Samedi 19 juin 2010 à 10:30
L'écriture n'est jamais qu'un instantané, la fixation très arbitraire d'une pensée fluide et toujours changeante, aussi difficile à saisir que le jeu de l'eau dans un torrent de montagne. Plus encore, ce que saisit l'écriture, avec la rigueur de la syntaxe, l'élégance du style, la clarté d'une expression rationnelle, c'est un remuement intérieur dont les pulsations ne relèvent ni de la clarté ni de la rigueur. Le texte nous semble être l'émanation la plus exacte de ce que nous sommes au plus profond de nous-mêmes, alors que justement il en l'opposé, la dénégation. Le rêve le plus fou des hommes est ce mirage de la pensée claire, ce désir qu'elle colle au réel, quelle l'exprime, qu'elle en traduise le sens, comme si hors de la parole même un sens pouvait être. Un mirage tout porteur d'illusion qu'il soit est un phénomène réel, pas question donc de nier le fait de la pensée claire, la superbe architecture de la mathématique, la stupéfiante beauté de nos cathédrales textuelles. Simplement, ce ne sont que des structures fugitives sur le chaos, des figures tracées sur le sable. C'est peut-être cela que Freud veut dire avec sa pulsion de mort. Fixée dans un discours, une forme semble indestructible, atemporelle. Considérée comme un moment du flux héraclitéen, elle se défait en se faisant, se perd en devenant autre, la forme humaine comme les autres. Nous sommes pas tels que nous nous voyons; étrangers à nous-mêmes, mais aussi porteurs au même instant de tous les moments de notre être; nous sommes donc avant tout mouvants, polymorphes, contradictoires, insaisissables. Notre aptitude à penser - qui fut elle-même acquise au cours du temps - nous permet de hasarder des figures de mondes, de créer des îlots de rationalité, montagnes à l'échelle humaine, poussière mouvante à l'échelle de l'univers. Bel amusement pour un instant du monde. C'est vain, mais justement, pour cela même, c'est beau et cela n'appartient qu'à nous.

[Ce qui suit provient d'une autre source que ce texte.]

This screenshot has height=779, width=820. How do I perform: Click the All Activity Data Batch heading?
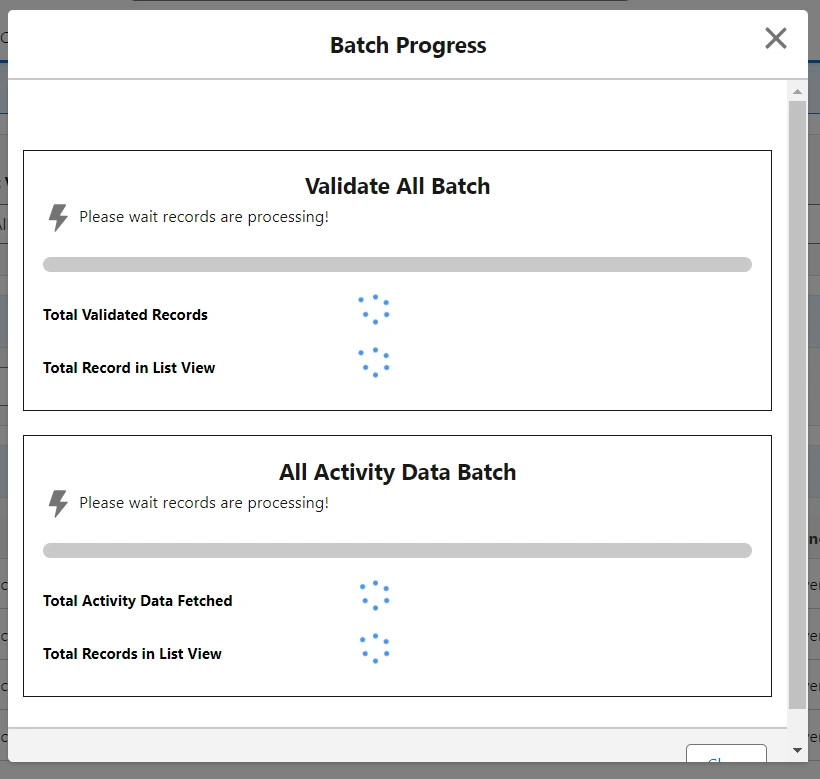(397, 471)
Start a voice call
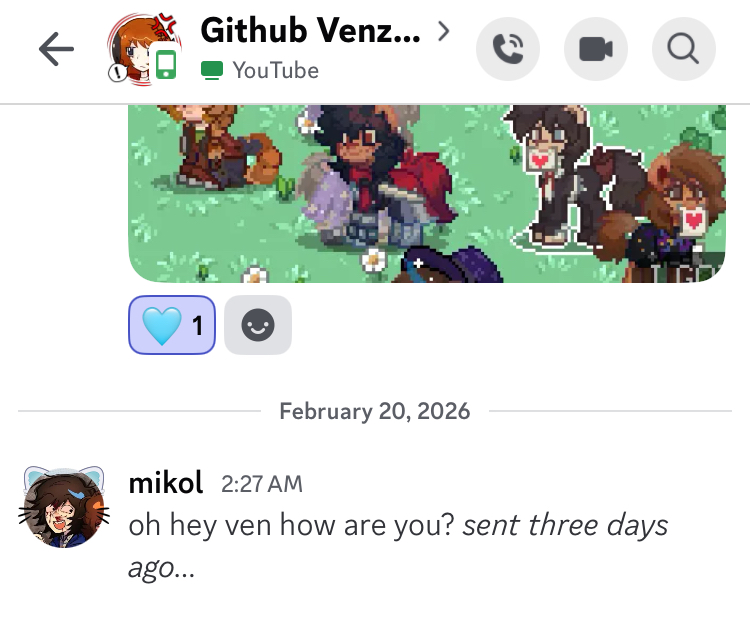 point(508,48)
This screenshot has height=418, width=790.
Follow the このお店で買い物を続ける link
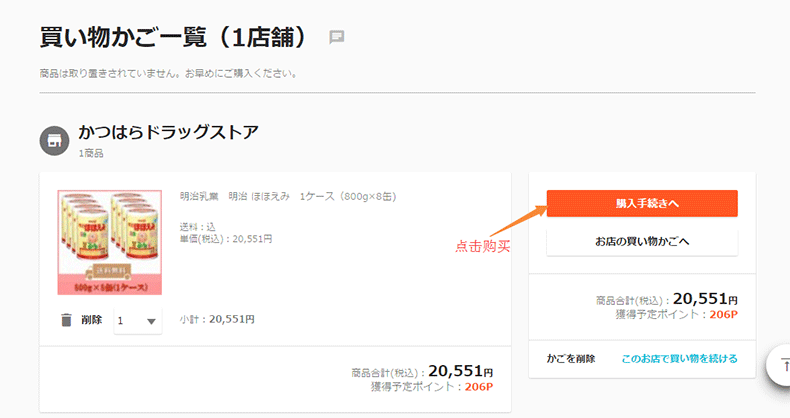click(x=679, y=358)
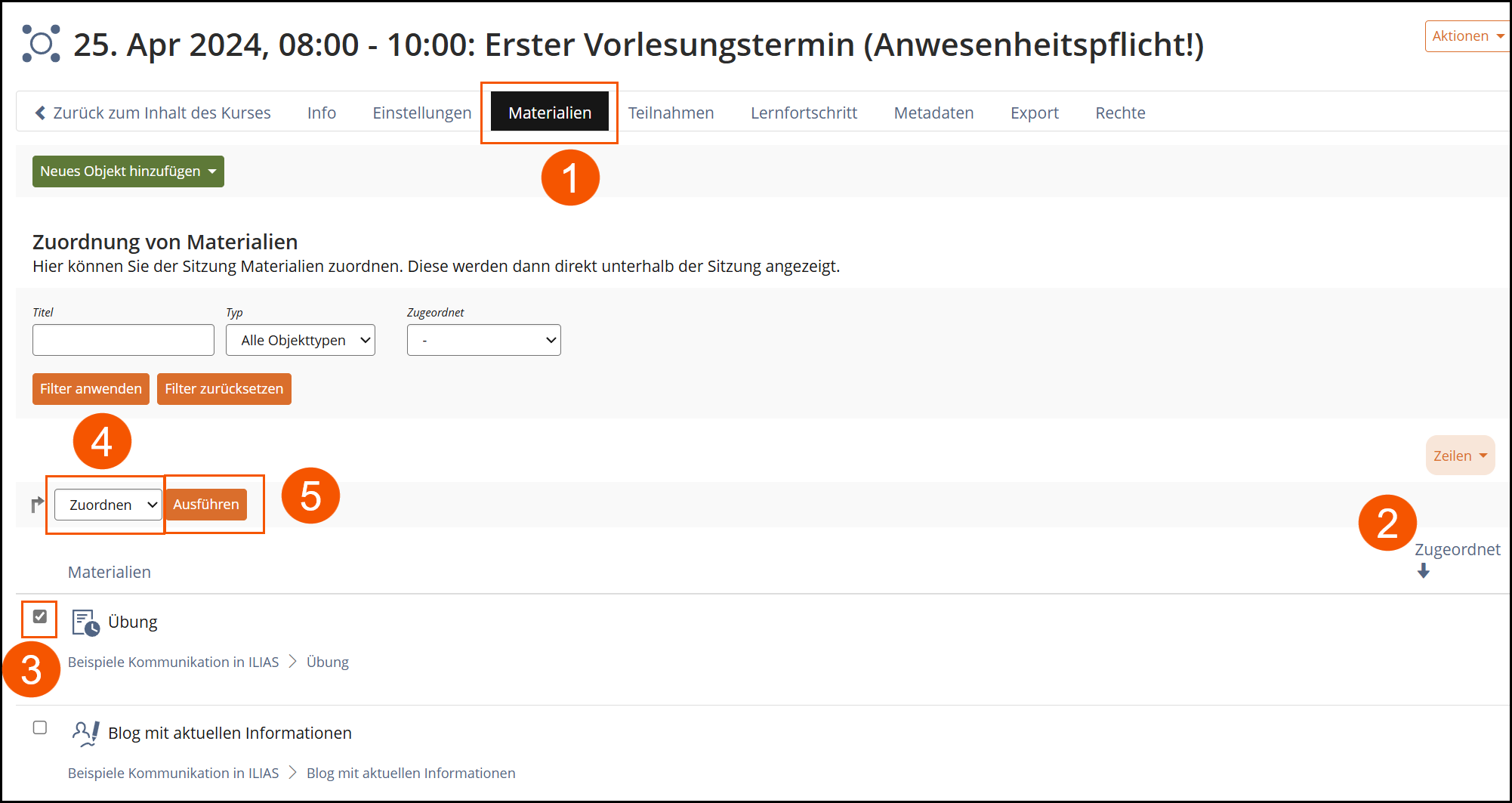Viewport: 1512px width, 803px height.
Task: Open the Neues Objekt hinzufügen menu
Action: point(128,171)
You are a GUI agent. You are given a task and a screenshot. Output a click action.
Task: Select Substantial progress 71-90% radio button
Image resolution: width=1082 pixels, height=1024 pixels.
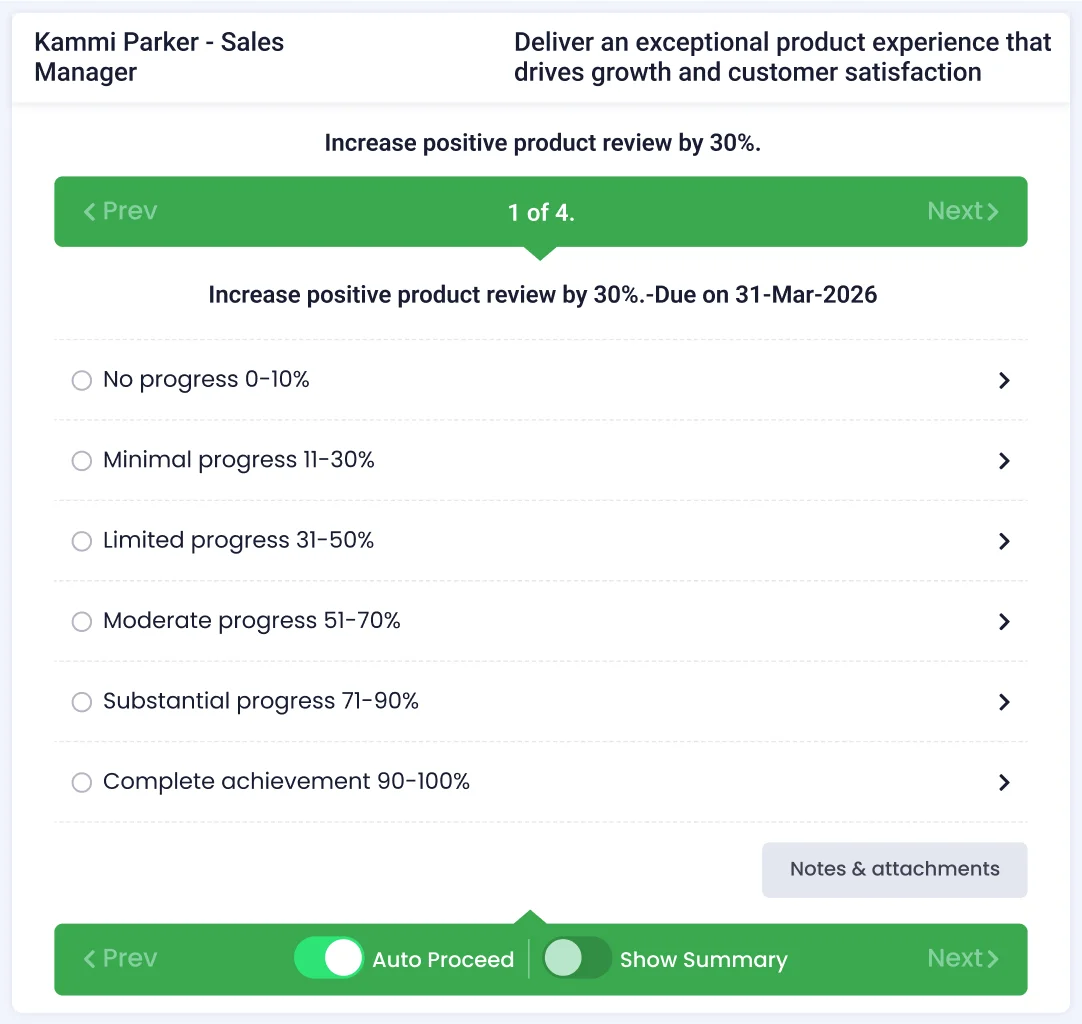coord(82,702)
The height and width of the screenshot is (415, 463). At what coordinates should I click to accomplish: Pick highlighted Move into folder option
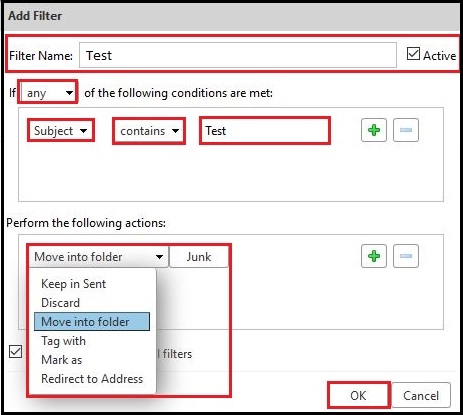pyautogui.click(x=92, y=322)
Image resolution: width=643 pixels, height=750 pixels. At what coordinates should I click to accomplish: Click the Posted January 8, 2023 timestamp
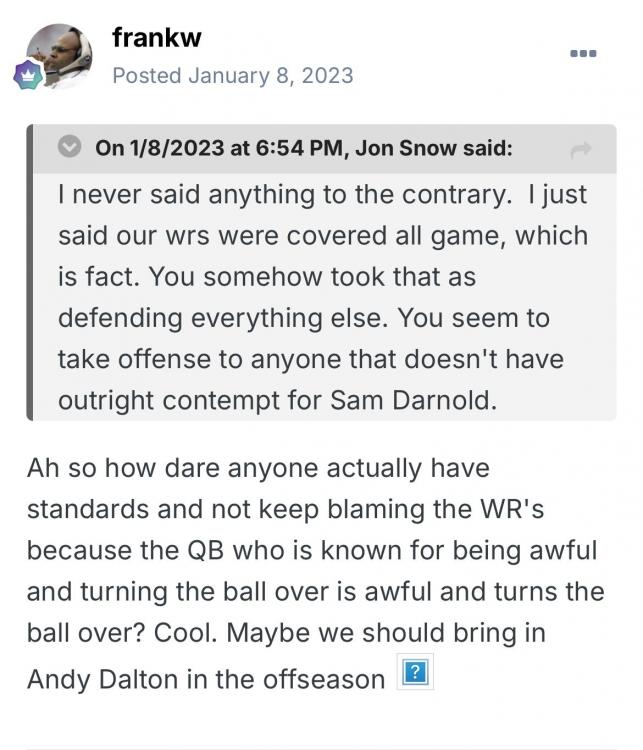232,75
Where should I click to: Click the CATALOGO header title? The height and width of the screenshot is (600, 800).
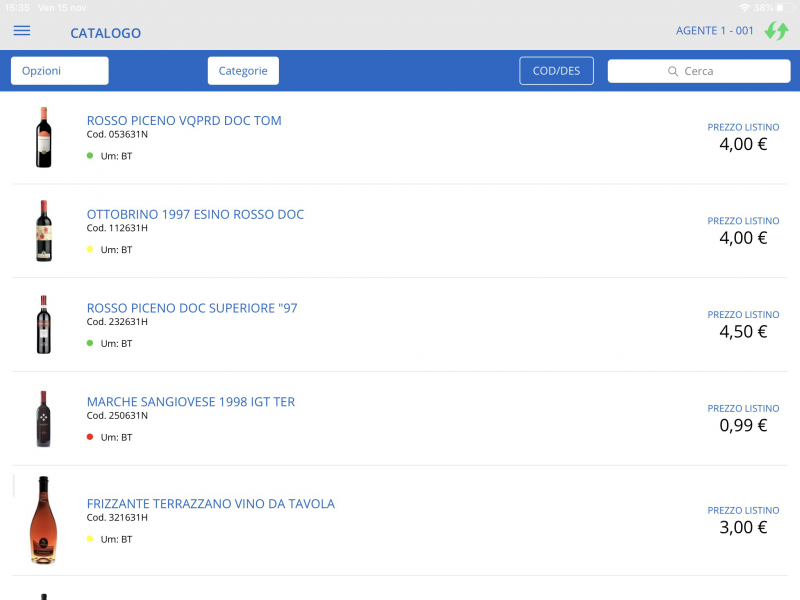pyautogui.click(x=104, y=33)
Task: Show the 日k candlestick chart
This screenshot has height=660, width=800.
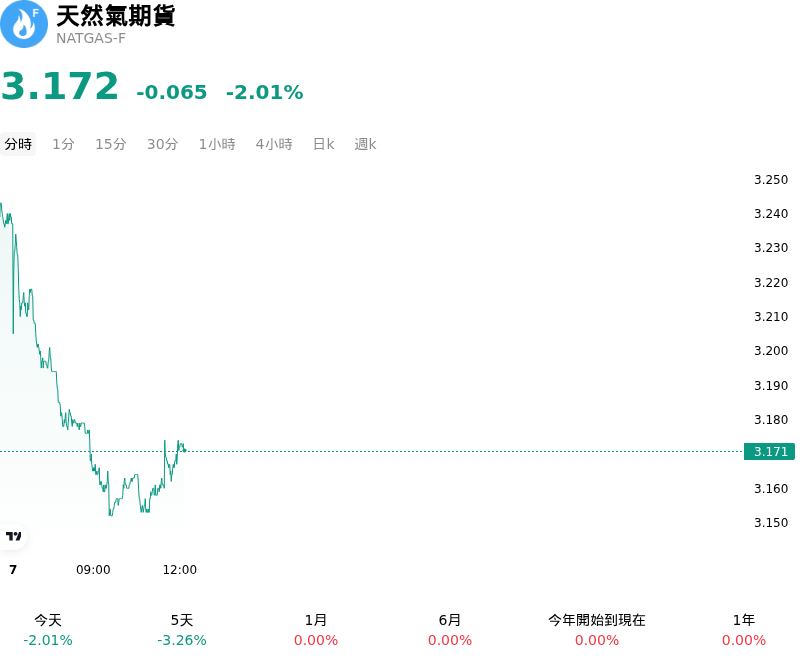Action: tap(323, 144)
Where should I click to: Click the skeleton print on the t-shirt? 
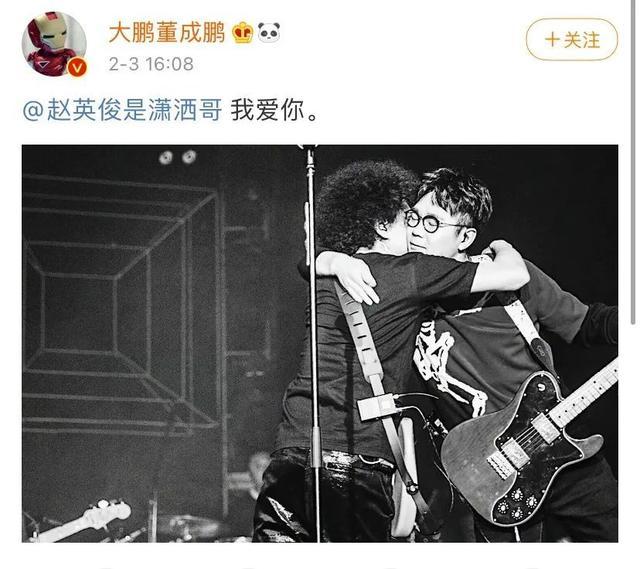click(x=447, y=363)
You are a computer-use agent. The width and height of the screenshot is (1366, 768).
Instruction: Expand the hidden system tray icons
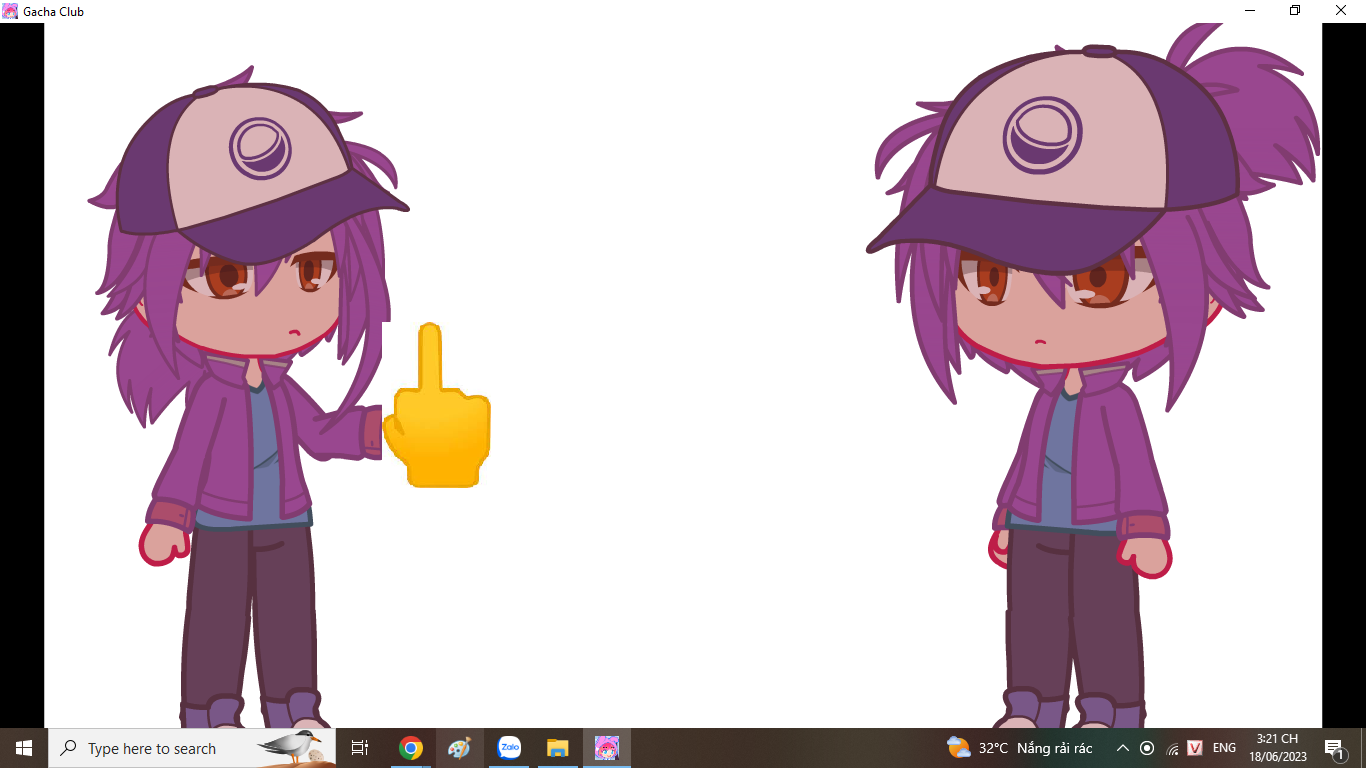[1122, 748]
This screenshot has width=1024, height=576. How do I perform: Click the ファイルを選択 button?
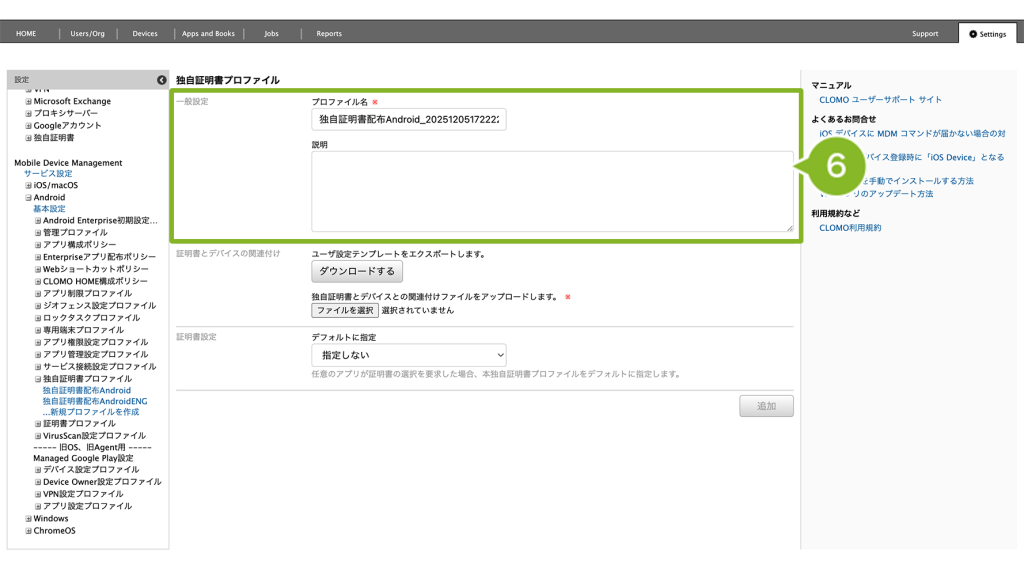tap(345, 310)
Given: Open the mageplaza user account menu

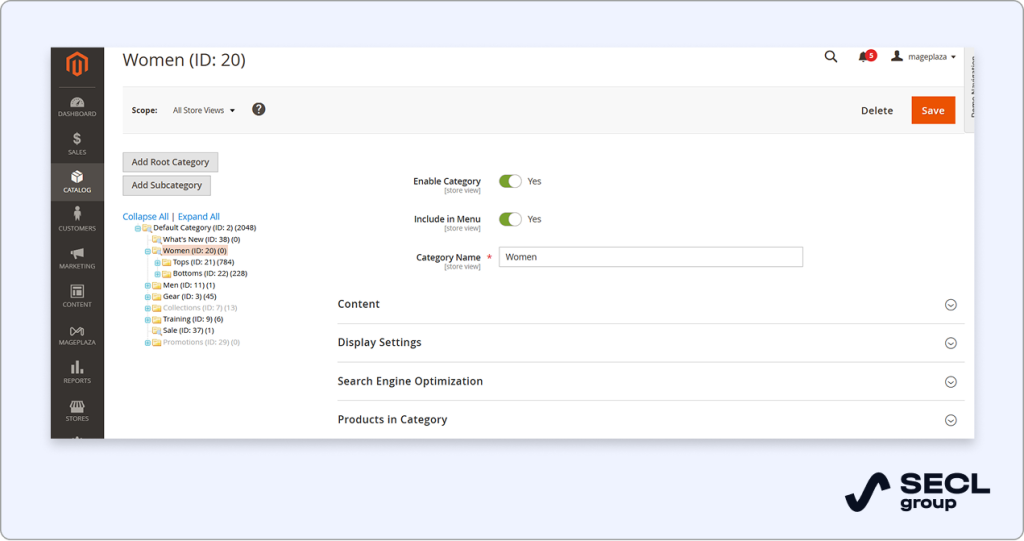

Mardi 20 octobre 2009 à 10:25
Et si tout ça n'avait été qu'une illusion ?
Et si la civilisation n'était qu'un château de glace que quelques degrés de réchauffement de l'air ambiant peut réduire en eau et disperser à travers le sol desséché ?
Une parenthèse.
Nous sommes des individus effarés, nous ne comprenons rien au destin de notre espèce. Nous croyons être propriétaires d'un morceau de pelouse et d'une petite maison dans la banlieue d'une grande ville, et puis en quelques semaines, en quelques jours, rien de tout cela n'a plus d'importance. Alors on reprend la route des premiers ancêtres, laissant tout derrière soi comme en plein désert l'on se détourne d'un puits sans eau.
Peut-être est-il dans la nature des hommes d'errer en troupeaux parmi les décombres de leurs rêves.
Réfugiés, naufragés, clandestins, vous n'êtes que les premiers.
Notre vraie culture est celle du désastre.